Turn every line of the entries below into a numbered list, leaving out any blank lines.
***** Records for the task *****
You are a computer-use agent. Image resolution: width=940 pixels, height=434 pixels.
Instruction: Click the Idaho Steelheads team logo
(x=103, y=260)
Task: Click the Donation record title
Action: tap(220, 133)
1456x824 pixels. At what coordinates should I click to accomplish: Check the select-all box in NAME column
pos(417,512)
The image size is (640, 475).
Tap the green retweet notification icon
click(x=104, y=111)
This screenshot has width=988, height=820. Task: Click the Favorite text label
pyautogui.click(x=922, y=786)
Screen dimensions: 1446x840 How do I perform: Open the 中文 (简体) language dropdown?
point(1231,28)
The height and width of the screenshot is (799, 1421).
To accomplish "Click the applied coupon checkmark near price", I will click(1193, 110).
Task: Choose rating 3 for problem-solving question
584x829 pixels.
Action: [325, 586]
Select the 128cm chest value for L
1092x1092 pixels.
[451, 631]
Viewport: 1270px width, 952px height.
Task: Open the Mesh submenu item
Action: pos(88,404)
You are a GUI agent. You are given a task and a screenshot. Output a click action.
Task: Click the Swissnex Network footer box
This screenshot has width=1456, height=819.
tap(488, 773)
*****
— Written reply —
1. You are a computer-use agent. Image resolution: width=940 pixels, height=434 pixels.
2. Instruction: Click the Idaho Steelheads team logo
3. (x=103, y=260)
4. Task: Click the Donation record title
5. Action: tap(220, 133)
6. 1456x824 pixels. At what coordinates should I click to accomplish: Check the select-all box in NAME column
7. pos(417,512)
8. The image size is (640, 475).
9. Tap the green retweet notification icon
10. click(x=104, y=111)
11. This screenshot has width=988, height=820. Task: Click the Favorite text label
12. pyautogui.click(x=922, y=786)
13. Screen dimensions: 1446x840 How do I perform: Open the 中文 (简体) language dropdown?
14. point(1231,28)
15. The height and width of the screenshot is (799, 1421).
16. To accomplish "Click the applied coupon checkmark near price", I will click(1193, 110).
17. Task: Choose rating 3 for problem-solving question
18. 584x829 pixels.
19. Action: [325, 586]
20. Select the 128cm chest value for L
21. 1092x1092 pixels.
22. [451, 631]
23. Viewport: 1270px width, 952px height.
24. Task: Open the Mesh submenu item
25. Action: pos(88,404)
26. You are a GUI agent. You are given a task and a screenshot. Output a click action.
27. Task: Click the Swissnex Network footer box
28. This screenshot has width=1456, height=819.
29. tap(488, 773)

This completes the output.